(Collection entries)
-*-*-

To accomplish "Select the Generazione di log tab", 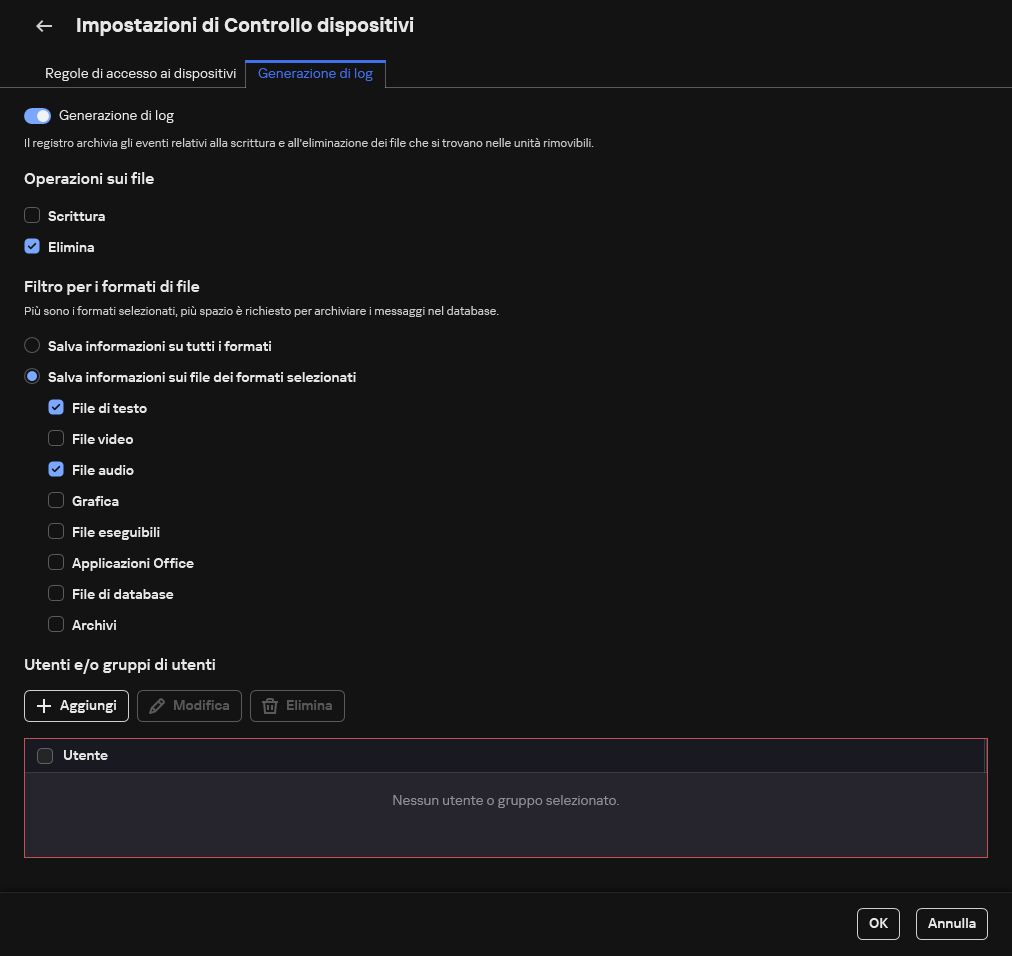I will coord(315,73).
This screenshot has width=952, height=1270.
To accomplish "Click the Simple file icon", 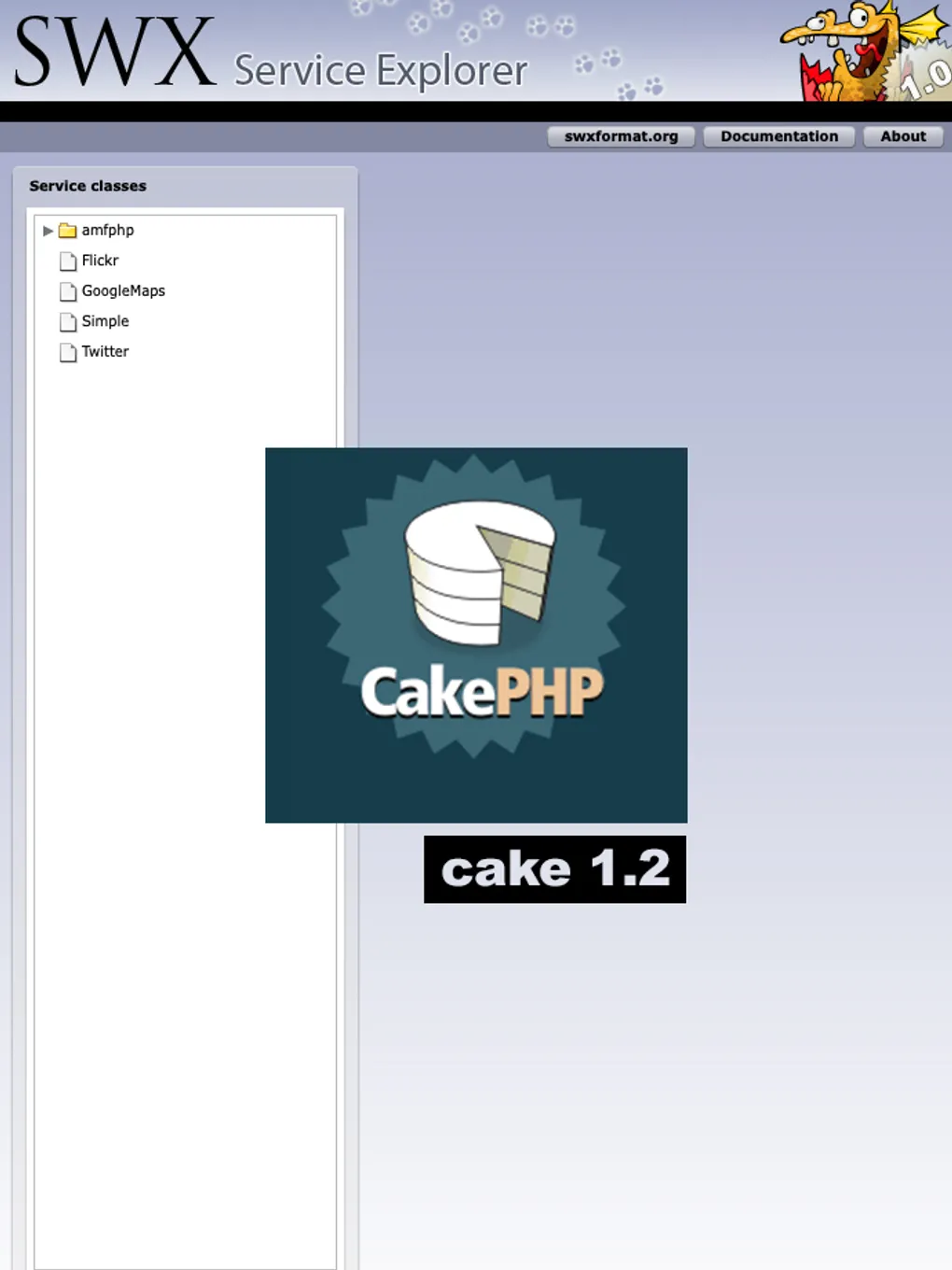I will (x=67, y=322).
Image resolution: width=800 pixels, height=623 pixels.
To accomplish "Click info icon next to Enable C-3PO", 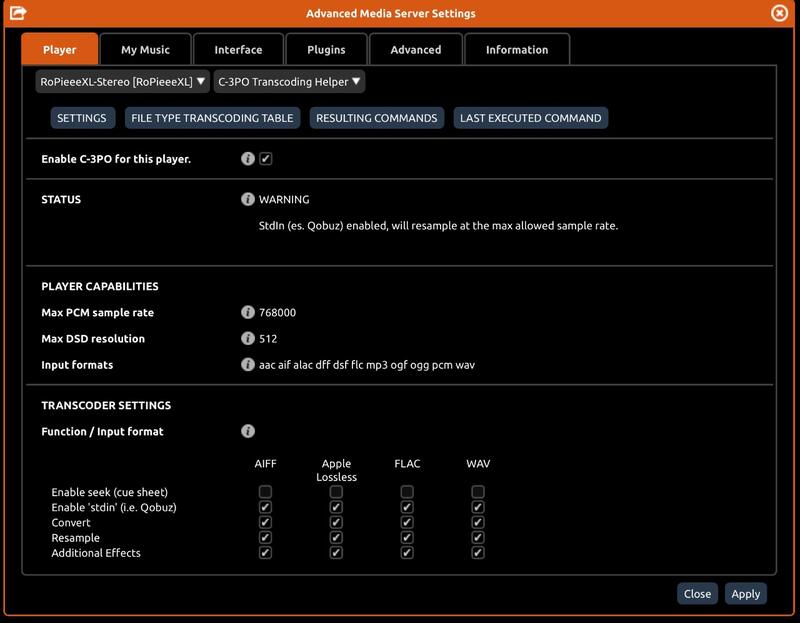I will (x=248, y=159).
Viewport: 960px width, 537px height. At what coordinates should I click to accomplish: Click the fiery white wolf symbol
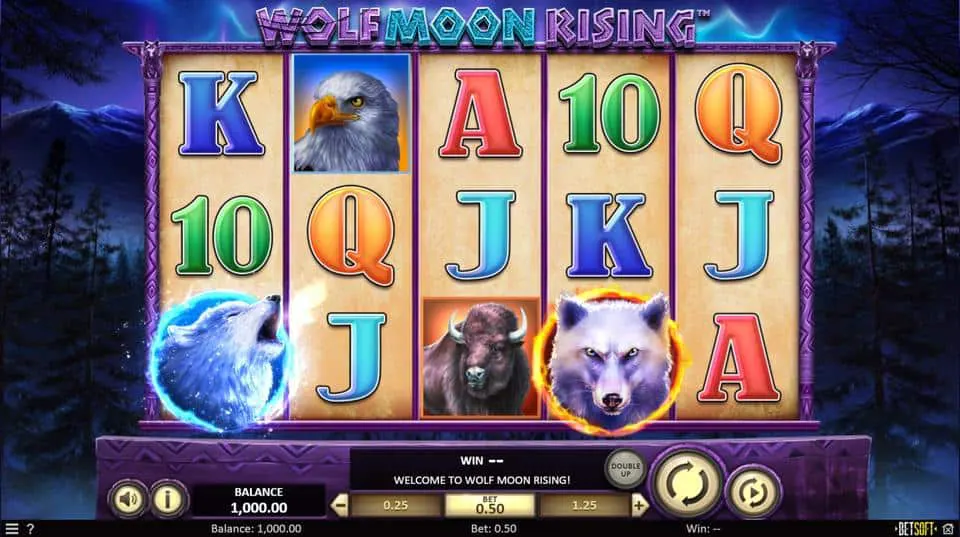coord(610,361)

-*-*-

- **TASK BRIEF**
Copy out again the lines from the one containing "Viewport: 960px width, 537px" through the end of the collection entries, including both. Leave the pictures out of your answer.

- **OUTPUT OF THE EXERCISE**
Viewport: 960px width, 537px height. At what coordinates should I click to accomplish: Click the fiery white wolf symbol
coord(610,361)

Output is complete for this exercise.